As busy volunteers, often with full-time jobs, families, and other commitments, community association board members may not be able to attend all meetings of the board. When this happens, particularly when an important vote is pending and the trustees are divided on the issue, a board member may wonder if they can authorize another board member to act as their proxy at the meeting. Such a practice is impermissible and/or inadvisable under the law and most governing documents.
The confusion arises because unit owners are often entitled to vote by proxy at meetings of the members. There is no statutory authority allowing trustees to vote by proxy at a board meeting. Trustees may only vote or otherwise participate in a board meeting when they are present in person or by conference telephone or other means of communication by which all persons participating in the meeting are able to hear each other. Trustee voting by proxy may also be inconsistent with the open meetings requirement of New Jersey law which requires that all meetings of the board except conference or working sessions at which no binding votes are to be taken, shall be open to attendance by all unit owners. This open meetings requirement intends that unit owners be entitled to observe the decision making of the board. Giving a proxy to another trustee would thwart these requirements.

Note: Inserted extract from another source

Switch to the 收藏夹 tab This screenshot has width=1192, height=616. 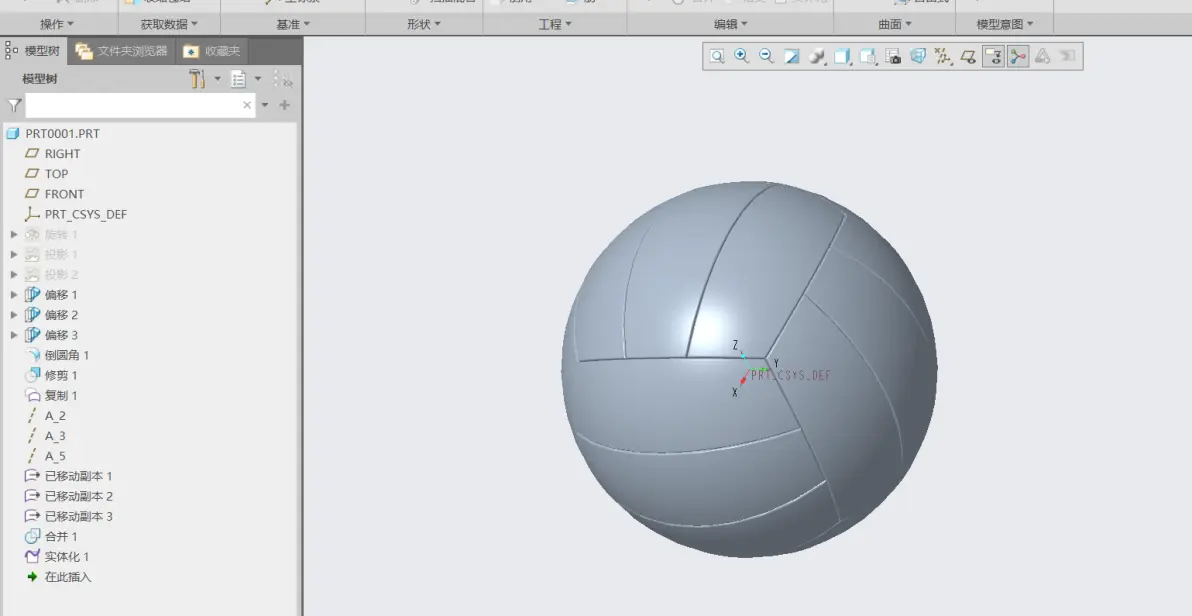click(x=212, y=51)
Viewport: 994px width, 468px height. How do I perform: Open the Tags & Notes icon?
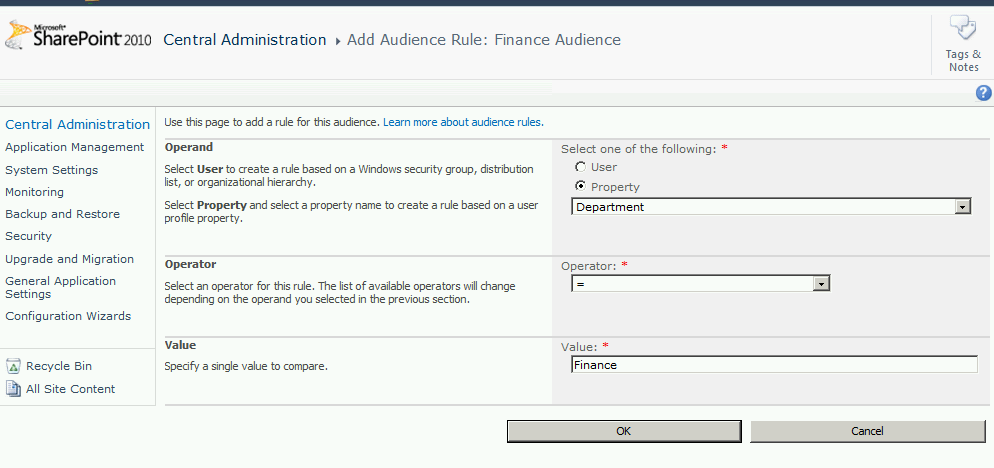point(962,30)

More importantly, board members owe a fiduciary duty to the association. By giving their vote to another, a trustee may be breaching that duty. Similarly, a trustee who is not present at a meeting at which a matter is discussed has no opportunity to change their vote based on information learned during the discussion and this may also result in a breach of their fiduciary duty. Since the standard for board actions should be ensuring board policy is in the best interests of the Association, allowing trustees to vote by proxy may fall short of that standard.